Implante colocado sob a pele pode liberar o medicamento por até seis meses — e, no futuro, até um ano — na tentativa de reduzir o abandono do tratamento
Uma pequena cápsula implantada sob a pele pode mudar a rotina de milhões de pessoas que convivem com obesidade e diabetes tipo 2. A nova aposta da ciência é um chip capaz de liberar semaglutida continuamente por meses, eliminando a necessidade das aplicações semanais que hoje fazem parte do tratamento.
A tecnologia está sendo desenvolvida pela empresa Vivani Medical e ainda não chegou aos consultórios. O dispositivo permanece em fase de pesquisas, mas desperta atenção por atacar um dos maiores obstáculos enfrentados pelos especialistas: a interrupção precoce do tratamento. Segundo dados apresentados pela empresa, aproximadamente metade dos pacientes não consegue manter o uso correto dos medicamentos da classe dos agonistas do GLP-1.
O implante é inserido sob a pele durante um procedimento ambulatorial e passa a liberar pequenas doses do medicamento de forma contínua por, no mínimo, seis meses. A expectativa é oferecer um tratamento mais prático e reduzir as falhas causadas pelo esquecimento ou pela dificuldade de manter aplicações frequentes.

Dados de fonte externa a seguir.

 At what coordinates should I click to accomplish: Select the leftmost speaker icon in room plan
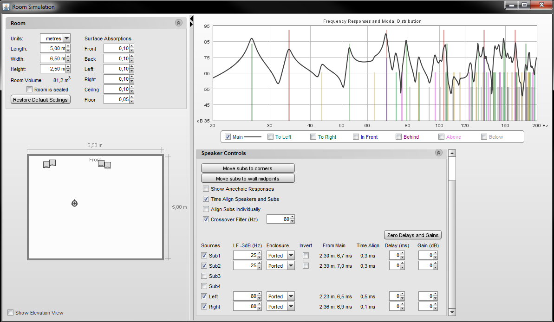(46, 164)
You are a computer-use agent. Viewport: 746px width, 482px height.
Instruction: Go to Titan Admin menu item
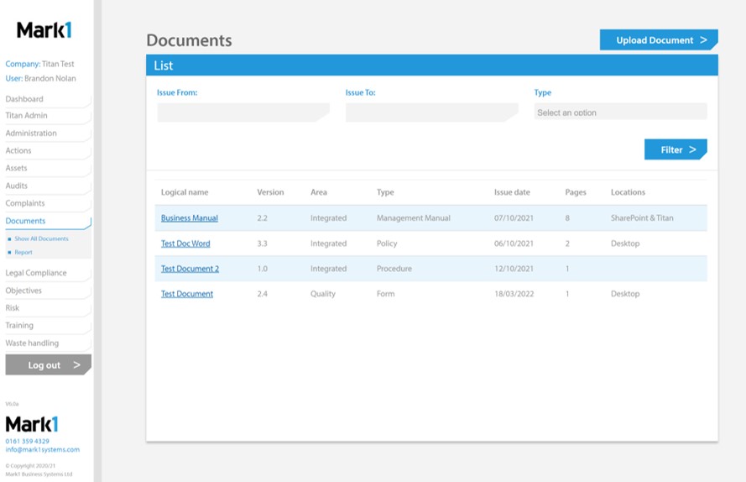click(27, 116)
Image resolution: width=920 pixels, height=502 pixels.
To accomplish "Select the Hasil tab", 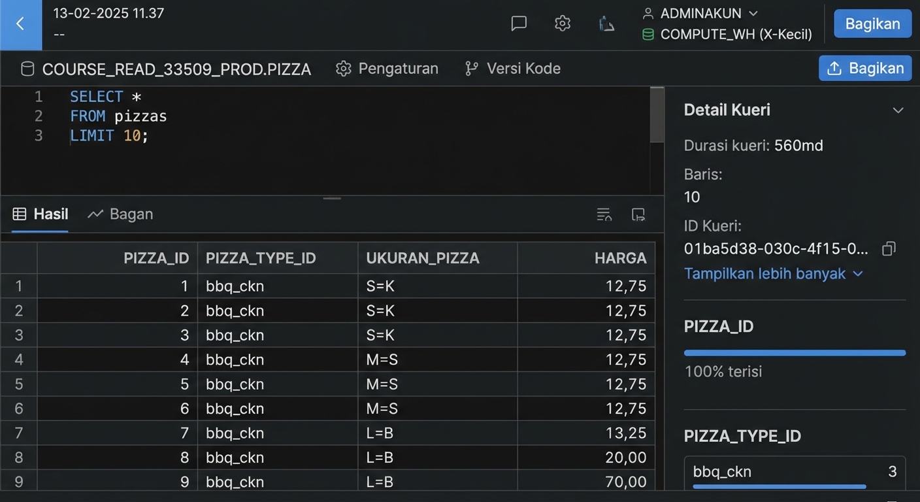I will pyautogui.click(x=41, y=214).
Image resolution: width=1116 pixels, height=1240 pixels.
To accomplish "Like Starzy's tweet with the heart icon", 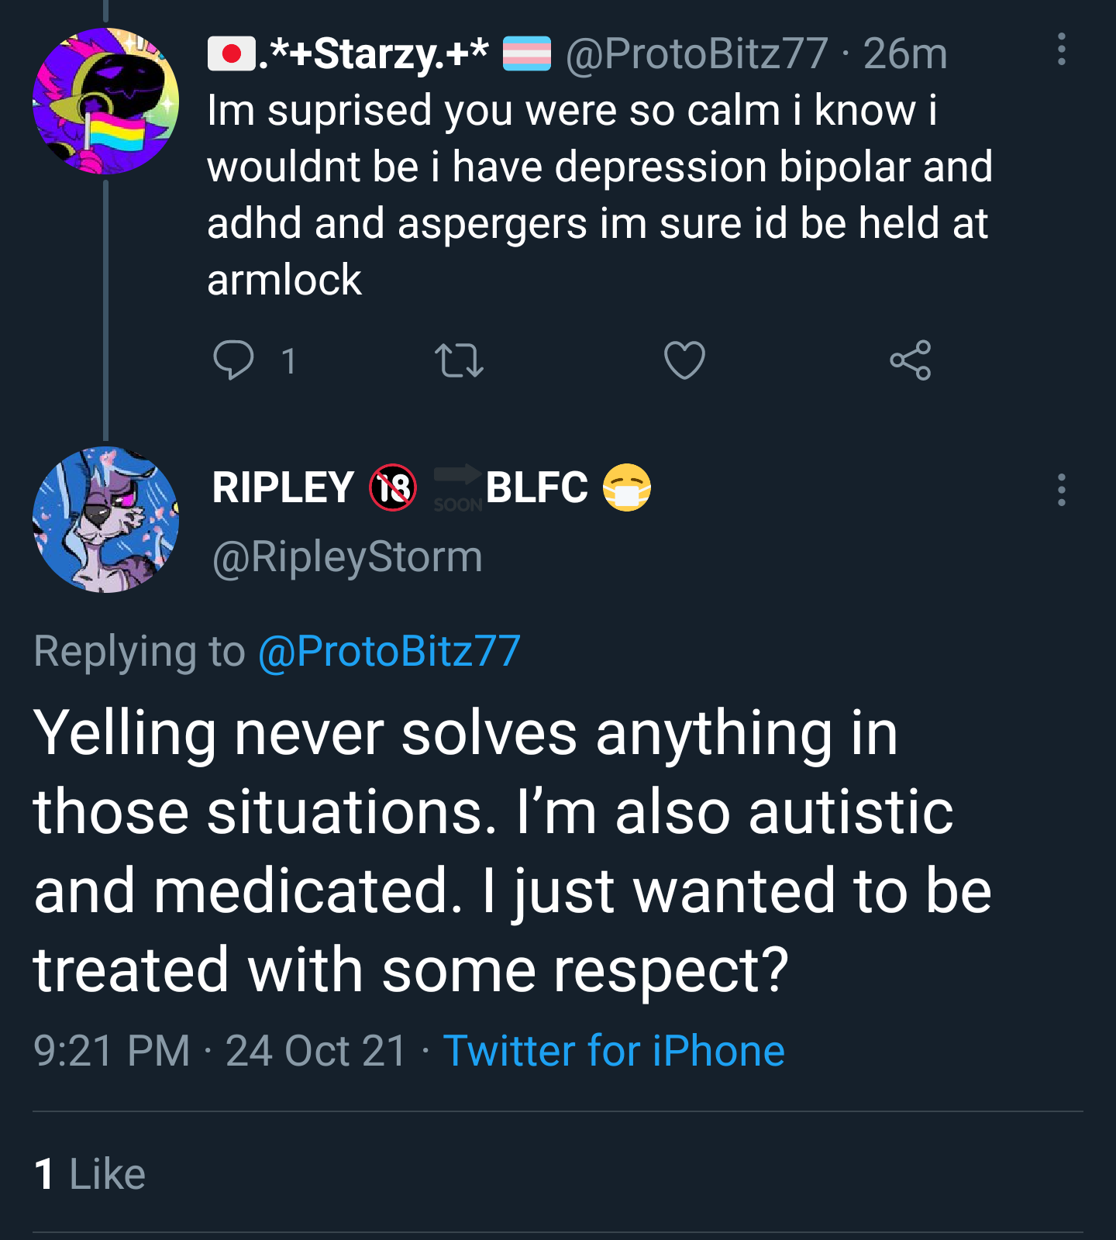I will pos(684,360).
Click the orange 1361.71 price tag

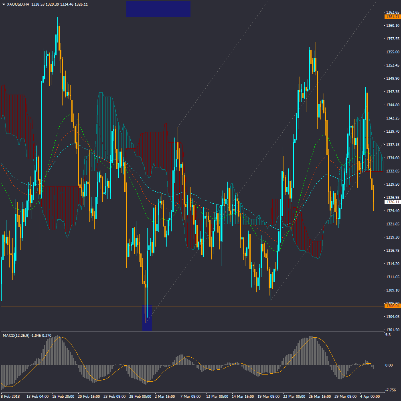click(x=392, y=17)
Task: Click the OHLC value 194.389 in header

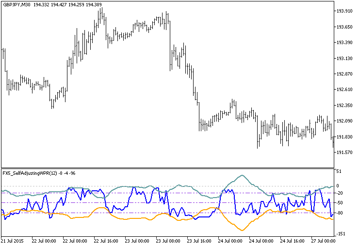Action: (95, 4)
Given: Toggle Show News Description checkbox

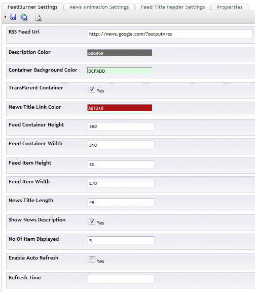Looking at the screenshot, I should coord(92,221).
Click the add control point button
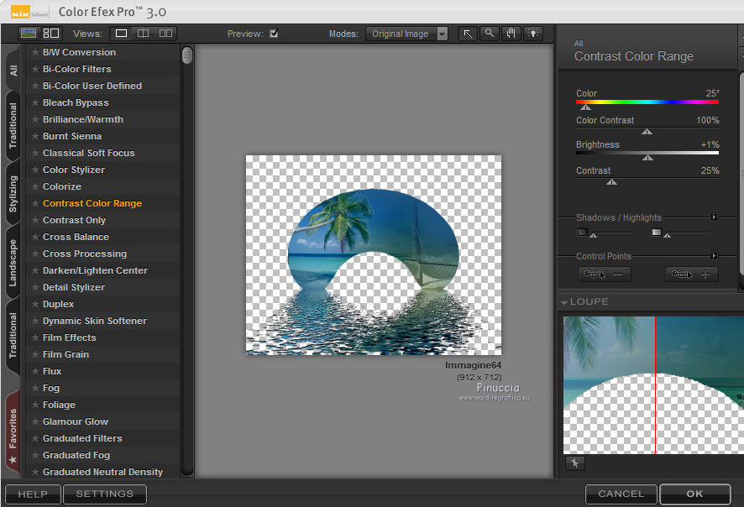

Duas versões do dispositivo estão em desenvolvimento. Uma delas é voltada ao controle da obesidade e do peso corporal, enquanto a outra mira o tratamento da diabetes tipo 2.
A plataforma já foi testada em seres humanos utilizando outro medicamento da mesma categoria, a exenatida, em um estudo que alcançou os objetivos previstos de segurança e funcionamento. Com esses resultados, os pesquisadores concentraram esforços na versão com semaglutida.
Nos estudos pré-clínicos, uma única implantação esteve associada a uma perda de peso próxima de 20% ao longo de seis meses. Há ainda indícios de que o sistema possa manter a liberação do medicamento por até um ano, hipótese que depende de confirmação nas próximas etapas da pesquisa.
O primeiro estudo em humanos com o implante de semaglutida está autorizado para começar na Austrália já em 2026. Até que todas as fases clínicas sejam concluídas, o dispositivo segue como uma promessa da medicina, ainda sem aprovação para uso na prática clínica.